Enhanced radiographic visualization of resorbable foils for orbital floor reconstruction: A proof of principle.

J Craniomaxillofac Surg

Charité - Universitätsmedizin Berlin, Corporate Member of Freie Universität Berlin, Humboldt-Universität zu Berlin, and Berlin Institute of Health, Department of Oral and Maxillofacial Surgery, Germany.

Published: September 2018

AI Article Synopsis

  • The study focuses on the challenges of radiographically monitoring alloplastic resorbable implants used in orbital floor reconstruction due to their low visibility in scans.
  • The researchers evaluated various material combinations that include polymers and radiopaque elements, testing their visibility using computed tomography (CT) and cone beam computed tomography (CBCT).
  • Results showed that these materials were generally detectable, with PDLLA enriched with β-tricalcium phosphate being the most visible, suggesting that enhancing visibility could help improve postoperative radiographic control.

Article Abstract

Purpose: Despite the advantages and broad applications of alloplastic resorbable implants, postoperative radiological control is challenging due to its radiolucency. The aim of the present study was to evaluate the radiographic visibility of newly developed materials for orbital floor reconstruction.

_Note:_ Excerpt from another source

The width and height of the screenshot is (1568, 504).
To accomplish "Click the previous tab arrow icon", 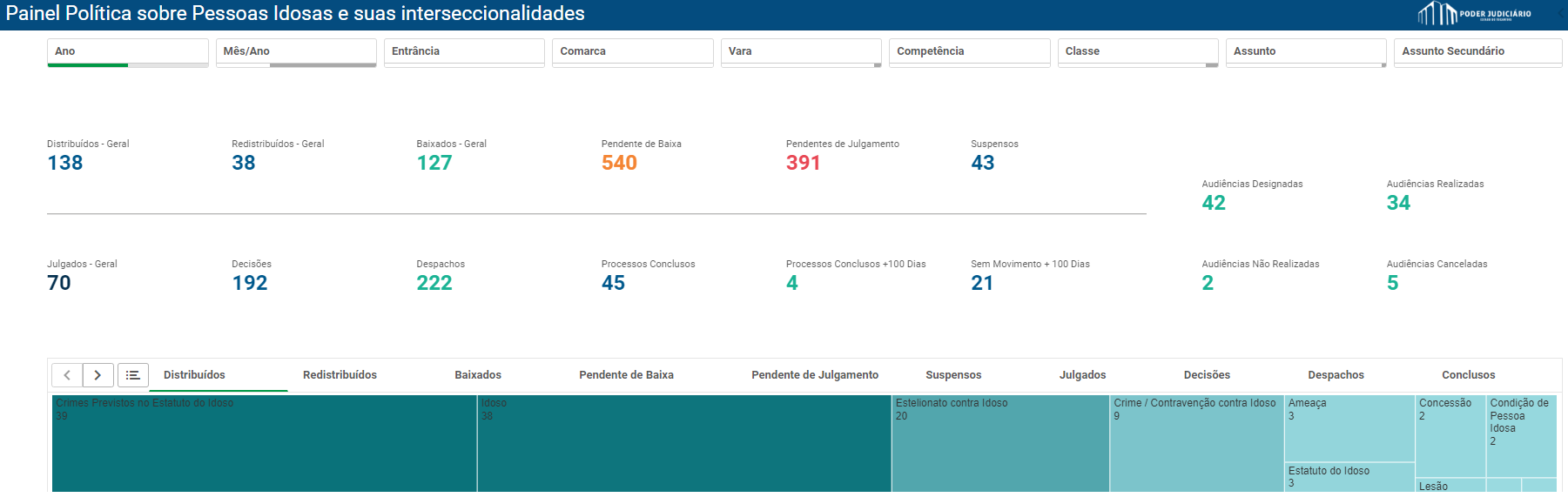I will coord(67,375).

Materials And Methods: The radiographic visibility of four different material combinations consisting of poly-(L-lactic acid)/poly-glycolic acid (PLLA/PGA) or poly(D,L-lactic acid) (PDLLA) enriched with magnesium (Mg), hydroxyapatite (HA) or β-tricalcium phosphate (β-TCP) with various layers of thicknesses (0.3, 0.6, and 1 mm), surgically placed above the orbital floor of a human head specimen, was evaluated using computed tomography (CT) and cone beam computed tomography (CBCT). The visibility was rated on a scale of 0-10 in CT/CBCT and by Hounsfield Units in CT for each subject.

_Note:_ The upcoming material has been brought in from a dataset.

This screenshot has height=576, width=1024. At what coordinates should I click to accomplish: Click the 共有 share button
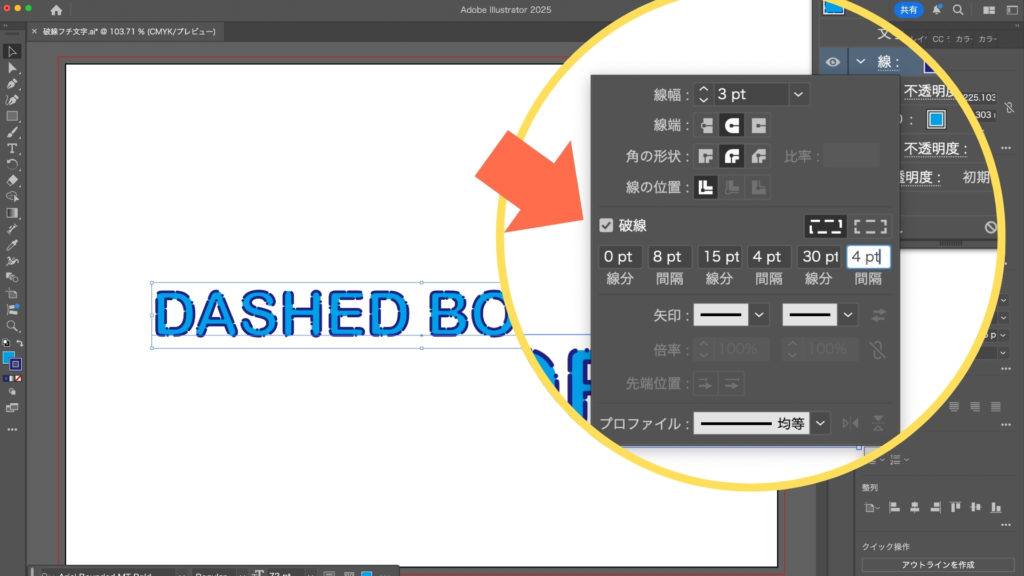click(x=908, y=9)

Results: All of the materials were clearly detectable in CT scans. Visibility was significantly higher (p < 0.001) in the standard soft tissue window (mean score: 7.3, ranging from 2 to 10) in comparison to the standard bone window (mean score: 5.2, ranging from 1 to 10). In CBCT (mean score: 3.3, ranging from 0 to 7), there was significantly lower but still sufficient visibility of the materials compared to the CT soft tissue window (p < 0.001) and CT bone window (p < 0.001). Comparing the different materials' visibility among the group of same layer thicknesses with each other, in the majority of cases, PDLLA enriched with β-TCP appeared to be most visible in both CT and CBCT.

Conclusion: The incorporation of radiopaque elements to PLLA/PGA and PDLLA polymers is a promising strategy to improve their visibility in CT and CBCT. Our data suggest that the reconstruction of the orbital floor with these new materials could provide an advantageous postoperative radiographic control.